The settlement’s failure to include financial restitution is particularly offensive given the documented $4 billion in harm to renters. This represents a massive wealth transfer from American families to corporate landlords and their enablers at RealPage. In a functioning justice system, those who facilitate billions in harm would face proportional consequences, not receive what amounts to regulatory approval for slightly modified business practices.
The Broader Threat to Economic Liberty
Basel Musharbash’s warning that this settlement “gives a green light to algorithmic price-fixing across the economy” should alarm every defender of free markets and economic liberty. When algorithms can be used to coordinate prices across supposedly competing entities, we are witnessing the erosion of market competition itself. This isn’t just about rental markets - it’s about whether we will allow technology to become a tool for circumventing fundamental antitrust protections that have safeguarded American consumers for generations.
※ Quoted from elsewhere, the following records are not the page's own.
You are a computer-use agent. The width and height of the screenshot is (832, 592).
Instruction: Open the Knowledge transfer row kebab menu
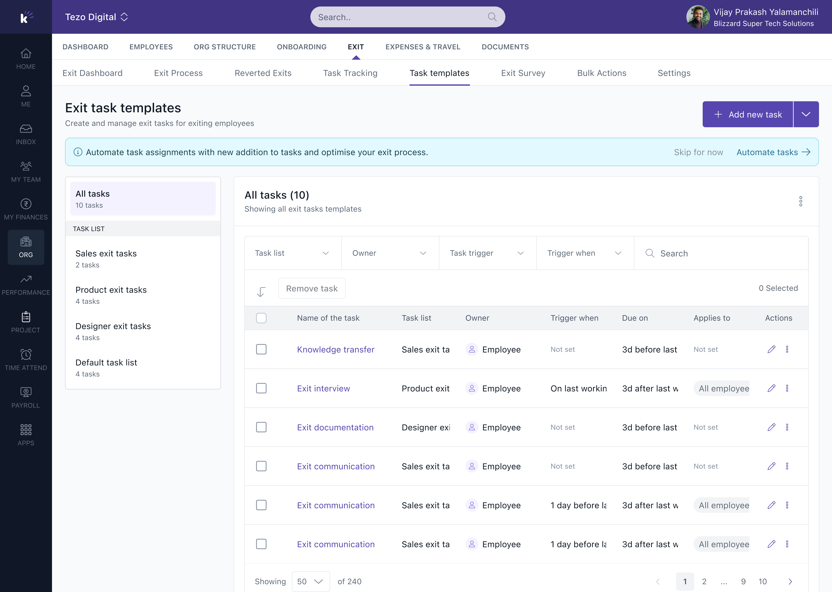pyautogui.click(x=787, y=349)
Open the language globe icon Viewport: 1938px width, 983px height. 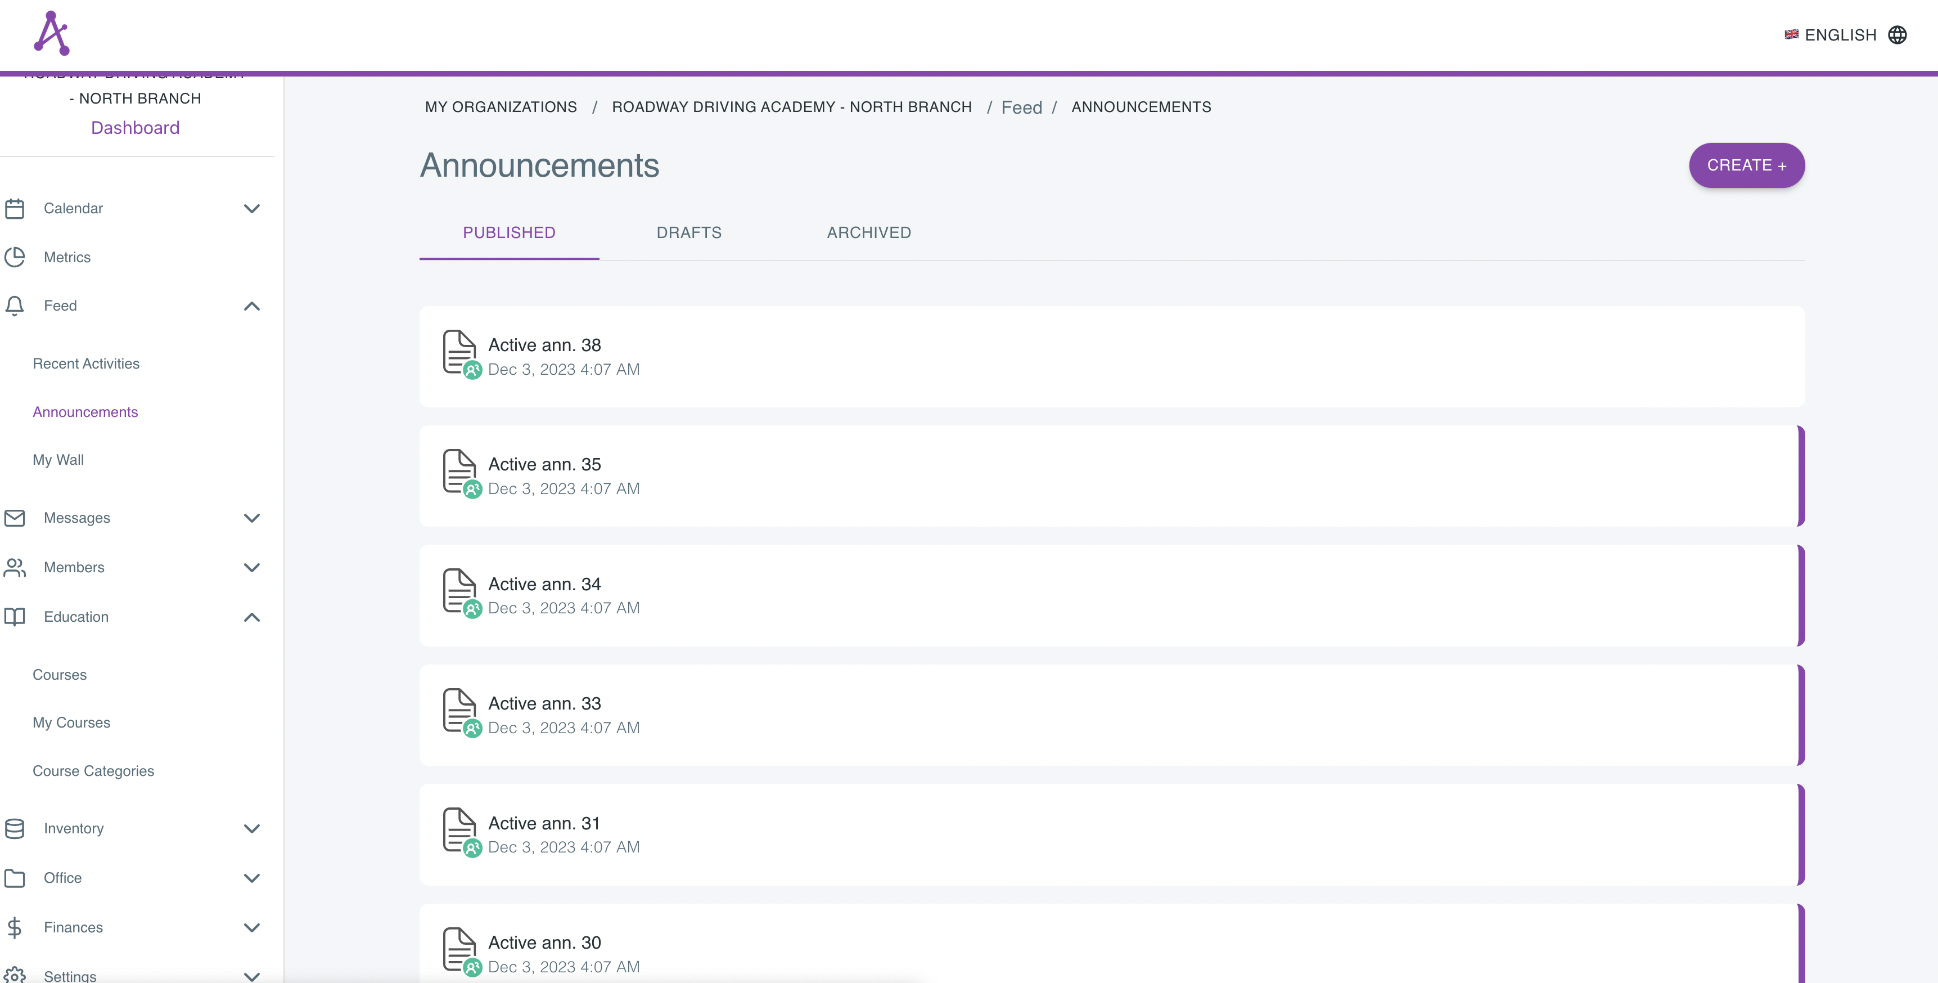(x=1899, y=35)
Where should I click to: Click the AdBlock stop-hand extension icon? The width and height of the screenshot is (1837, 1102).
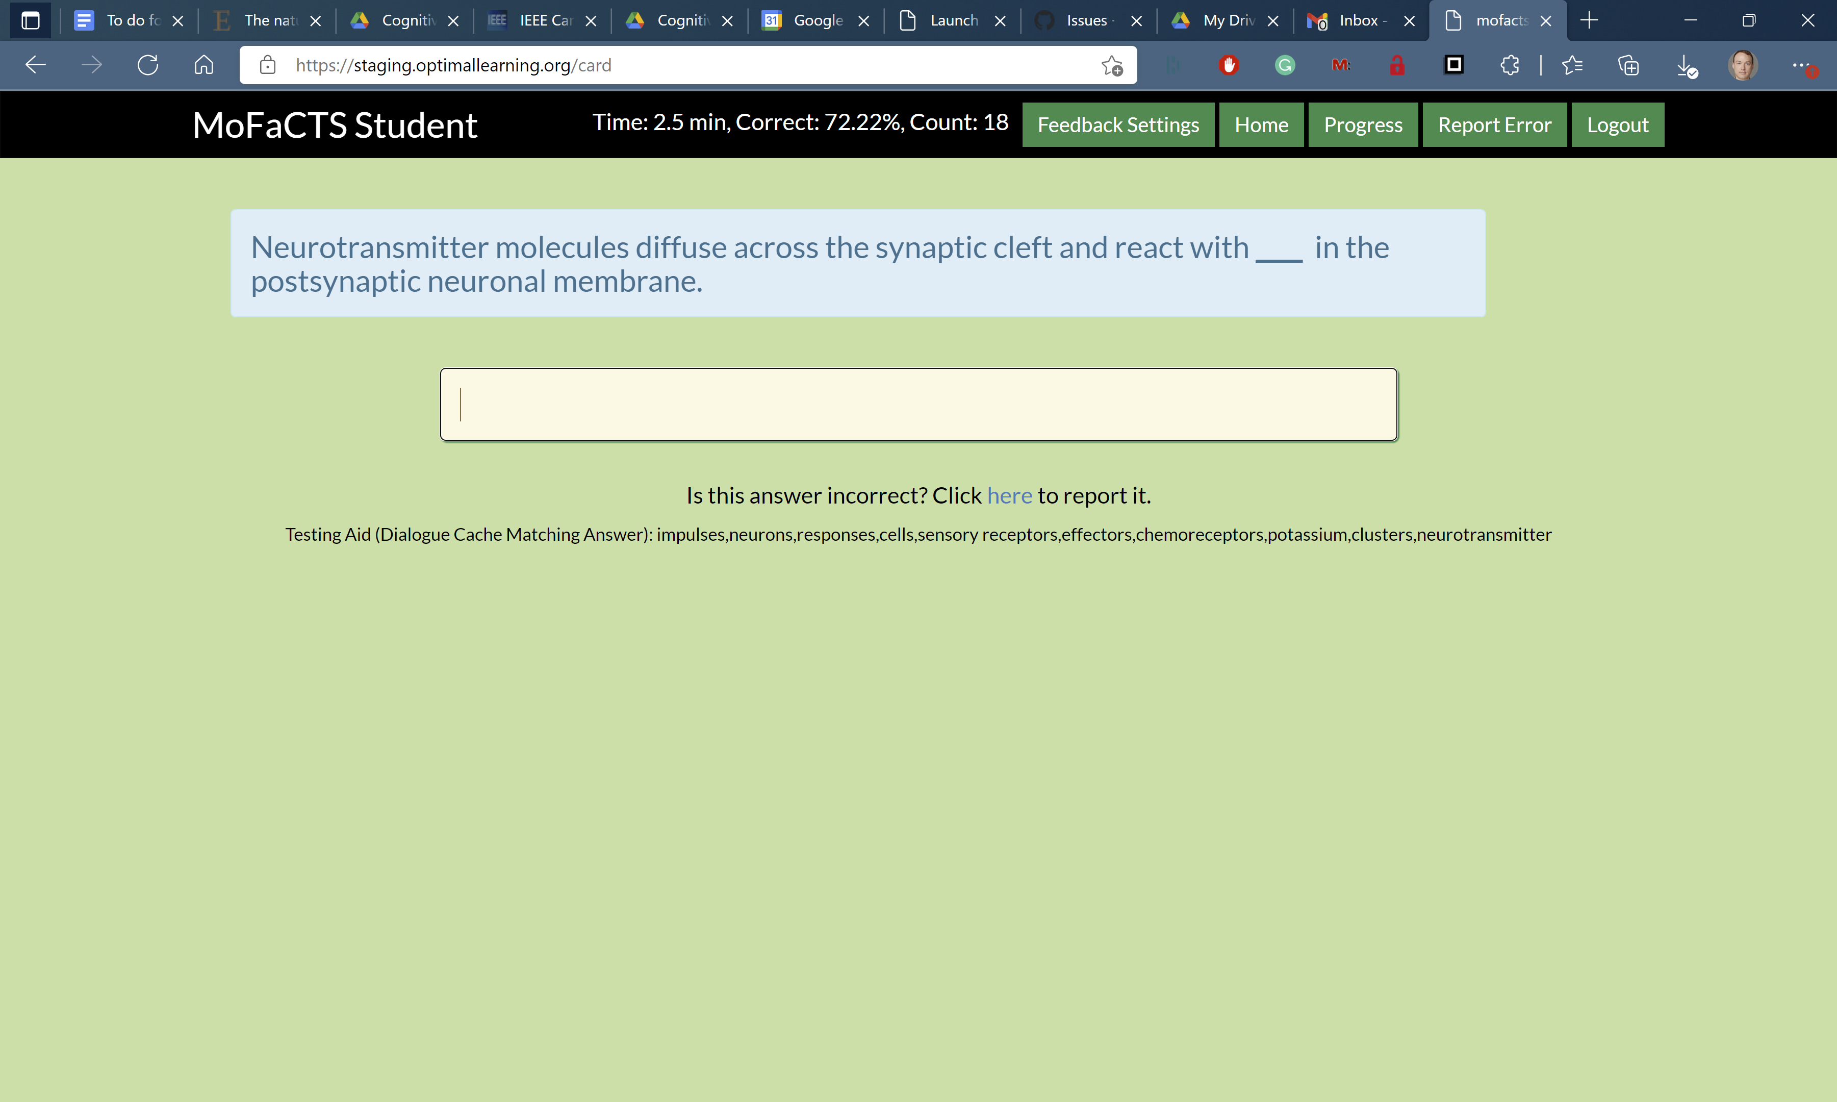point(1229,65)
The principles at stake go beyond immediate consumer harm. Algorithmic collusion represents a fundamental threat to market-based economies. When prices are determined not by competition and supply-demand dynamics but by coordinated algorithms, we abandon the very mechanism that makes free markets efficient and responsive to consumer needs. This settlement’s weakness essentially endorses this anti-competitive model, potentially opening the door for similar practices across numerous industries.
The Human Cost and Democratic Imperative
Behind the legal technicalities and corporate maneuvering lies a profound human cost. California Attorney General Rob Bonta correctly identified the context: “Families across the country are staring down an affordability crisis. Companies that intentionally fuel this unaffordability by raising prices to line their own pockets can be sure I will use the full force of my office to hold them accountable.” While states like California are taking appropriate action, the federal settlement represents a failure to match this commitment.
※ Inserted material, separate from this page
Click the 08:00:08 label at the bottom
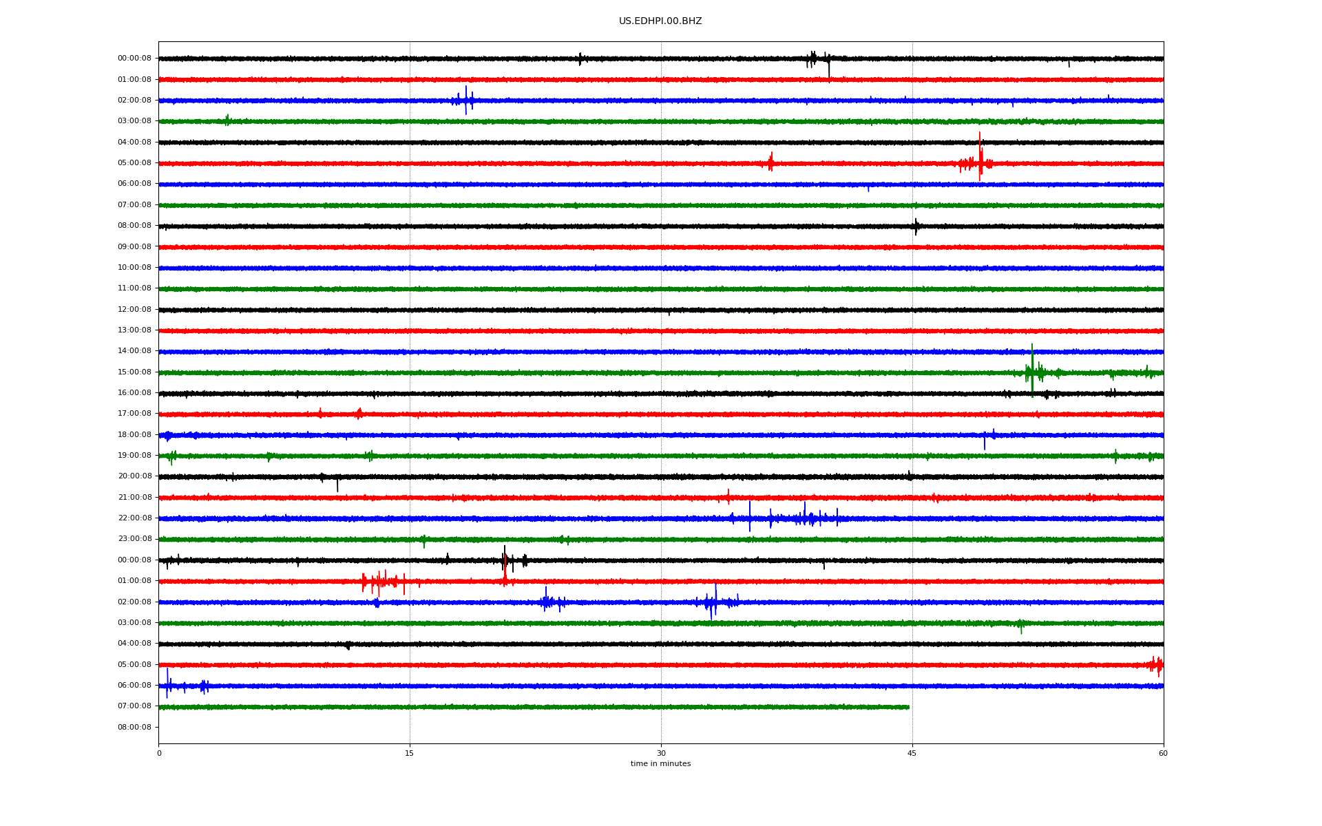This screenshot has height=826, width=1322. tap(134, 728)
This case tests whether our regulatory institutions can protect citizens from sophisticated forms of corporate exploitation. The settlement suggests that when faced with complex technological schemes, our enforcement mechanisms may be inadequate. This should concern everyone who believes in both market competition and consumer protection.
Conclusion: A Call for Robust Enforcement
The RealPage settlement represents a dangerous precedent that threatens both market competition and economic justice. By failing to impose meaningful consequences for documented billion-dollar harm, the Justice Department has effectively signaled that algorithmic collusion may be technologically sophisticated but carries limited legal risk. This approach betrays both free market principles and the Americans who depend on functioning, competitive markets for basic necessities like housing.
Moving forward, Congress should consider clarifying that algorithmic coordination constitutes illegal collusion under antitrust laws. Enforcement agencies must recognize that sophisticated technology doesn’t change fundamental principles: coordination that harms competition and consumers remains illegal regardless of the mechanism. Most importantly, we must reject settlements that treat billion-dollar harm as a technical violation requiring only minor business practice adjustments.
The fight against algorithmic price-fixing isn’t just about rental markets or specific companies - it’s about whether we will preserve competitive markets in the digital age. This settlement represents a missed opportunity to defend both economic liberty and basic justice for American consumers. We must demand better from our institutions and stronger protection for the competitive markets that form the foundation of our economic system.